Records from a data collection
+ + + + + + +

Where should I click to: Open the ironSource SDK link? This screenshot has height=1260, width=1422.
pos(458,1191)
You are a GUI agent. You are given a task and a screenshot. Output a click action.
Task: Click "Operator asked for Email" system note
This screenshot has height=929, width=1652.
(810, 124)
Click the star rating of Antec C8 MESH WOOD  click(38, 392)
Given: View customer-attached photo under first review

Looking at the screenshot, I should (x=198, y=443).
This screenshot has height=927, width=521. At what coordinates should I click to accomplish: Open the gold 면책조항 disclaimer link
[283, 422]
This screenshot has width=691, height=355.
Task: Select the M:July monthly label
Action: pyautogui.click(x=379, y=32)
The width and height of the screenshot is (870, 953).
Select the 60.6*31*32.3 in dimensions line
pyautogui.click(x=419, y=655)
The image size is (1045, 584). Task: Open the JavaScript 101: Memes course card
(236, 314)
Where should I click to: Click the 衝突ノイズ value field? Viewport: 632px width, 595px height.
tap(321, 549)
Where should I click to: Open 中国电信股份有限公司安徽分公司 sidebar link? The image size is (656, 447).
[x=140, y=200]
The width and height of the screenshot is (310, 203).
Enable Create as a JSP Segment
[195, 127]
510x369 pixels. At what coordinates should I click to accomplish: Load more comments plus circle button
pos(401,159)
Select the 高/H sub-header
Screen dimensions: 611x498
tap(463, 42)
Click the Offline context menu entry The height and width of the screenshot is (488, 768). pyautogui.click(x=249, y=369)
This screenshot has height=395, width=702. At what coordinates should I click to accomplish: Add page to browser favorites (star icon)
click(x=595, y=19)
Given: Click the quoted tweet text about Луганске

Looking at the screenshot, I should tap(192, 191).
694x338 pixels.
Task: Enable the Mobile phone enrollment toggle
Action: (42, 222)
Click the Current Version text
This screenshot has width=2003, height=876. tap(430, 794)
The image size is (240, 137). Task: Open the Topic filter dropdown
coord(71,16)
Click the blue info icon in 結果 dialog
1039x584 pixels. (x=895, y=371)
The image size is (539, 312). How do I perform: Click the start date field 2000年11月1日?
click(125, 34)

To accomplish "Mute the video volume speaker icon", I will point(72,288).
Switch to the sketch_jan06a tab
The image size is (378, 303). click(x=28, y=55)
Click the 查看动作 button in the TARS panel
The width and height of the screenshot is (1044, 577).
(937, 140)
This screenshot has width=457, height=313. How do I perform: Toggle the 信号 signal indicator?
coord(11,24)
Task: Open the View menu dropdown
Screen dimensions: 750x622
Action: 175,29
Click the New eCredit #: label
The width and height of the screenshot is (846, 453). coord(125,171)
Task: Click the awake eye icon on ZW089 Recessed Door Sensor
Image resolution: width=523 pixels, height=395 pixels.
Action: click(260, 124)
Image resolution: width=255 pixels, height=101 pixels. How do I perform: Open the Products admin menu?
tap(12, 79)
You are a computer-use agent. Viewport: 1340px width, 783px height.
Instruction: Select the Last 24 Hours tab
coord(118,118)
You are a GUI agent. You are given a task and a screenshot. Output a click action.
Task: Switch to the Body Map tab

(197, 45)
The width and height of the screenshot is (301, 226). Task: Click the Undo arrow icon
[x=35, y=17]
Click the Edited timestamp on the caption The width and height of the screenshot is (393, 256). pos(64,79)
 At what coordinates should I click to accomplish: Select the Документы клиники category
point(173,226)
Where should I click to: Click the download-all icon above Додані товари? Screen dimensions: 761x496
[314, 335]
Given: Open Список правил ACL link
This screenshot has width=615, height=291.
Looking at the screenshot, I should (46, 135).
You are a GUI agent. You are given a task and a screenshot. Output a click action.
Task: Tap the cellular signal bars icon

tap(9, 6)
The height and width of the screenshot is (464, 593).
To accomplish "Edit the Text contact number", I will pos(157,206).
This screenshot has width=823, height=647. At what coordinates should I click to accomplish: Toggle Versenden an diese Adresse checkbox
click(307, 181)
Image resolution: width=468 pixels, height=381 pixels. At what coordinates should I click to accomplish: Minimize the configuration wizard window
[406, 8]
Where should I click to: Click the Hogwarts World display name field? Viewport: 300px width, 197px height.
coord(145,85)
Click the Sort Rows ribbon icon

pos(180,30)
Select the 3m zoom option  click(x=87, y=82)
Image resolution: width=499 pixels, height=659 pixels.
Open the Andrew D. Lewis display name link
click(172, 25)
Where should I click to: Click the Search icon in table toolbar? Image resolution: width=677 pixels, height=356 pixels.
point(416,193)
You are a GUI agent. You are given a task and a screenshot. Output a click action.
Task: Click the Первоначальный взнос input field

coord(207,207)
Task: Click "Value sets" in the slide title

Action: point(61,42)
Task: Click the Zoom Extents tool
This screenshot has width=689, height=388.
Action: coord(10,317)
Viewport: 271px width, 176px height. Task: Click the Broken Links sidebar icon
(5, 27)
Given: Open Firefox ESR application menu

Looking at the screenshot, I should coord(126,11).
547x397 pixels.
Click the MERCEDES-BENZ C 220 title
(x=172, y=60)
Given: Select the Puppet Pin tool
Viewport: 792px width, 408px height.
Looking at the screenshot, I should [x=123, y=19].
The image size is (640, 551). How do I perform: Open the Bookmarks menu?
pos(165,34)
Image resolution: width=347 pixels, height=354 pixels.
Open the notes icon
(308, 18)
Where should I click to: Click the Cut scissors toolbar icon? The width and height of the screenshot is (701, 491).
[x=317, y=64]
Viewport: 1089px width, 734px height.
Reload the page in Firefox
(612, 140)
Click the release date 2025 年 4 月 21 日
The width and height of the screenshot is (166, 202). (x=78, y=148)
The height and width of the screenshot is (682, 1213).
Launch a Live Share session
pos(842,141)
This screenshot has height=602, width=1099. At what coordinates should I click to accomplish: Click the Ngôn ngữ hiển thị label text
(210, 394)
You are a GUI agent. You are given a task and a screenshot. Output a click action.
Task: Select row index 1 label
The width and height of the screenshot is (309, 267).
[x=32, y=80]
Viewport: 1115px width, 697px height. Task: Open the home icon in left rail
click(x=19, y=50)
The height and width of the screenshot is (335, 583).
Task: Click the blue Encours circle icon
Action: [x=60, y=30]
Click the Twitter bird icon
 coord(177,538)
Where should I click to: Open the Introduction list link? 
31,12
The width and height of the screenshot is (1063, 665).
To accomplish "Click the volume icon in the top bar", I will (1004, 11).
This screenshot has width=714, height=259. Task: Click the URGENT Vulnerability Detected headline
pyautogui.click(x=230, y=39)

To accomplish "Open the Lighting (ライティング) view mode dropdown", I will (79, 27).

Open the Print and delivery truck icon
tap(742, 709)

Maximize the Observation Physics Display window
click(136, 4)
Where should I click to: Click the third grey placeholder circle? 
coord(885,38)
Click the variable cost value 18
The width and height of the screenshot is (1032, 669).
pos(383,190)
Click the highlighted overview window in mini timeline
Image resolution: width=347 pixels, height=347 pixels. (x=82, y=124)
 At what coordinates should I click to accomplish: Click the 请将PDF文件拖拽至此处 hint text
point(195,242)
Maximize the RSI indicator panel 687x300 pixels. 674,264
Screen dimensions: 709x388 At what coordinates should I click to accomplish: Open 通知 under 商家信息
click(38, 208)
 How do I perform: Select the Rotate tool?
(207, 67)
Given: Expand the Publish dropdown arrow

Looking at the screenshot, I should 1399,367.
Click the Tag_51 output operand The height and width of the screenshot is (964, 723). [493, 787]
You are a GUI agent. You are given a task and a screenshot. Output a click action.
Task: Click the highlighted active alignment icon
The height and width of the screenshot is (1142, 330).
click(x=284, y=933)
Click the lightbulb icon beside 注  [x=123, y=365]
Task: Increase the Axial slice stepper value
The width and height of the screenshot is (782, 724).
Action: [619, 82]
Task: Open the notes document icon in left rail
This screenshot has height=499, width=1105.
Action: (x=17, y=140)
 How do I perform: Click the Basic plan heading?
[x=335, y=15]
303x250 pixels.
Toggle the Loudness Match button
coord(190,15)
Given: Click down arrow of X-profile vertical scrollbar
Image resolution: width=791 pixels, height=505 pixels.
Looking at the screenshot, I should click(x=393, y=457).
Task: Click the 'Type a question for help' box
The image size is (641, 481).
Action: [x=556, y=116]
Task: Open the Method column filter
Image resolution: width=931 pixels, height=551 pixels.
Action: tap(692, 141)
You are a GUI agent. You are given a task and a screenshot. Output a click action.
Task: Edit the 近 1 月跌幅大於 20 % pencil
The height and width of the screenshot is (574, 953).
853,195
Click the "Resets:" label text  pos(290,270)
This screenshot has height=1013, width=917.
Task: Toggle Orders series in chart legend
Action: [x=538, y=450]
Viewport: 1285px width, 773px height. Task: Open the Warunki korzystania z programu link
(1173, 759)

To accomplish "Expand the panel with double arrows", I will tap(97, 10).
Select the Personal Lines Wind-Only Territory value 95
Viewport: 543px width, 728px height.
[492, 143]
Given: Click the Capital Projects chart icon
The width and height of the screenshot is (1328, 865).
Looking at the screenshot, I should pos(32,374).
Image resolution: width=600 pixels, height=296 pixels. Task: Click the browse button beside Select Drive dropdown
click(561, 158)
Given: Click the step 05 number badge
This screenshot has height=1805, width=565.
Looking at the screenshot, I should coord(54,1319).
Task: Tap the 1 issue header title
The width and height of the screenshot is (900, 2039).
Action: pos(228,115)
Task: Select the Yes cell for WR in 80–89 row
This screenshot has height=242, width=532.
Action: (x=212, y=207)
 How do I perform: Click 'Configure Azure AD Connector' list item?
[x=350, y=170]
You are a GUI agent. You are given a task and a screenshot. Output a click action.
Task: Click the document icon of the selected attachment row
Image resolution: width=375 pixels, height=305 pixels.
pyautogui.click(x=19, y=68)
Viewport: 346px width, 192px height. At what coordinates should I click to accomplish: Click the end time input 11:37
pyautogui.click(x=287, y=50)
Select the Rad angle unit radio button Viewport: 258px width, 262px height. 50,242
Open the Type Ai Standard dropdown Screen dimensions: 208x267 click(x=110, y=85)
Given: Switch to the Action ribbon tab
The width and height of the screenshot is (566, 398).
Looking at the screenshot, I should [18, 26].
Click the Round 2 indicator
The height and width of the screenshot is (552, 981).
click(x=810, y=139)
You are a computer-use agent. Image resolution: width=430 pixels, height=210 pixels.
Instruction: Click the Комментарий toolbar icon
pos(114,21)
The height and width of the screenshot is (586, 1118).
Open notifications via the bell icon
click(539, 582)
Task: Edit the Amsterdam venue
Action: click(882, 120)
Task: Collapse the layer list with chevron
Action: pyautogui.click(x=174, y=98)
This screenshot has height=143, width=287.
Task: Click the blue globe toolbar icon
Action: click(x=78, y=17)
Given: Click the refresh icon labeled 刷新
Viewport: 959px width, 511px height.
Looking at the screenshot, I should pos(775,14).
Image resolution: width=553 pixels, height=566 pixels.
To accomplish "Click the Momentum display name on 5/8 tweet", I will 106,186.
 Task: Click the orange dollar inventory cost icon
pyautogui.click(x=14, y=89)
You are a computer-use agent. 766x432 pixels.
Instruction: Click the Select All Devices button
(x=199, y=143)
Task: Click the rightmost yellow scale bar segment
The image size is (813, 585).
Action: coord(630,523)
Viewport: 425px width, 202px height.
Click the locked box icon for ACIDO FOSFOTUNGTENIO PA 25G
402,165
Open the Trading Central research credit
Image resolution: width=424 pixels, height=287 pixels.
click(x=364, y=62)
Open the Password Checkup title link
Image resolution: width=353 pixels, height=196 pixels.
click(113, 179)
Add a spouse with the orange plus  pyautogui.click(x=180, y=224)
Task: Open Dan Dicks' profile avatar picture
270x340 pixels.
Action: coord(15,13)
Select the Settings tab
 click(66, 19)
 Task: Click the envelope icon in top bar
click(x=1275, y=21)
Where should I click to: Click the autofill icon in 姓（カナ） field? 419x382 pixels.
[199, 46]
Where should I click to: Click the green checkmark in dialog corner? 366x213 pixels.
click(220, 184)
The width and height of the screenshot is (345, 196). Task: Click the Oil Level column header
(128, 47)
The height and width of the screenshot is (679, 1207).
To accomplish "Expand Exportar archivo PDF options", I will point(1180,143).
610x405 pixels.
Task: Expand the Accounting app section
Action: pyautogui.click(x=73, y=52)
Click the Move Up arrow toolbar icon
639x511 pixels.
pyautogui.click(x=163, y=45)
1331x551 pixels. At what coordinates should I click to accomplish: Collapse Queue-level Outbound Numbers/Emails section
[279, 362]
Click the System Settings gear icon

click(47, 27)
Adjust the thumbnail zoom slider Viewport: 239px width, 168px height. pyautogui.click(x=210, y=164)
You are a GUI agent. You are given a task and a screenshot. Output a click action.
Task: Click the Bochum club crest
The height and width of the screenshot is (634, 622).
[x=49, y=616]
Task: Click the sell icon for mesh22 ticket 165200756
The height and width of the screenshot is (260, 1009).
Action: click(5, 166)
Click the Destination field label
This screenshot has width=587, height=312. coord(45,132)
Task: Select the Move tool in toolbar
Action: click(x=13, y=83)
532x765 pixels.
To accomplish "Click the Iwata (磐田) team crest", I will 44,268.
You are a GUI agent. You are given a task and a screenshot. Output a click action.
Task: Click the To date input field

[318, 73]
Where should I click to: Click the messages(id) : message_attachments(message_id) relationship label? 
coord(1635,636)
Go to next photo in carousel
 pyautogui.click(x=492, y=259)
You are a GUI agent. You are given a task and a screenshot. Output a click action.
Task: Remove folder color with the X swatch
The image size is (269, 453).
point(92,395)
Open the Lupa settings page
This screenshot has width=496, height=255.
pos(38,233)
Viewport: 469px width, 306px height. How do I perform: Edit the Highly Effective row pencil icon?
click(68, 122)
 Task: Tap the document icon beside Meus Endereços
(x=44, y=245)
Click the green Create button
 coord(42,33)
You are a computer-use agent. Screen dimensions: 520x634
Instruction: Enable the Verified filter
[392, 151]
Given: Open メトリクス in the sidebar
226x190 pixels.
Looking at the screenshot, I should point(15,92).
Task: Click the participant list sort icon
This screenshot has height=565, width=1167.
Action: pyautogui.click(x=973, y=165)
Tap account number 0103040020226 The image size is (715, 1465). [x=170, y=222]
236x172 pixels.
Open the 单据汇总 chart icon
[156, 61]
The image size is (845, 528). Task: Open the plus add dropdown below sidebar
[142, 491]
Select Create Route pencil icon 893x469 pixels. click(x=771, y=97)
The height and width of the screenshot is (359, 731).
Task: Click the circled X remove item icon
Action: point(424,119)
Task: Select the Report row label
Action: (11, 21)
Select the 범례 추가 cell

+ + + + + + +

**ACTIVITY**:
Repeat the entries above verbatim, but only from the line that has "303x250 pixels." down to the line that has "Given: Click the Capital Projects chart icon", inclusive.

**EXERCISE OUTPUT**:
303x250 pixels.
Toggle the Loudness Match button
coord(190,15)
Given: Click down arrow of X-profile vertical scrollbar
Image resolution: width=791 pixels, height=505 pixels.
Looking at the screenshot, I should click(x=393, y=457).
Task: Click the 'Type a question for help' box
The image size is (641, 481).
Action: [x=556, y=116]
Task: Open the Method column filter
Image resolution: width=931 pixels, height=551 pixels.
Action: tap(692, 141)
You are a GUI agent. You are given a task and a screenshot. Output a click action.
Task: Edit the 近 1 月跌幅大於 20 % pencil
The height and width of the screenshot is (574, 953).
853,195
Click the "Resets:" label text  pos(290,270)
This screenshot has height=1013, width=917.
Task: Toggle Orders series in chart legend
Action: [x=538, y=450]
Viewport: 1285px width, 773px height. Task: Open the Warunki korzystania z programu link
(1173, 759)

To accomplish "Expand the panel with double arrows", I will tap(97, 10).
Select the Personal Lines Wind-Only Territory value 95
Viewport: 543px width, 728px height.
[492, 143]
Given: Click the Capital Projects chart icon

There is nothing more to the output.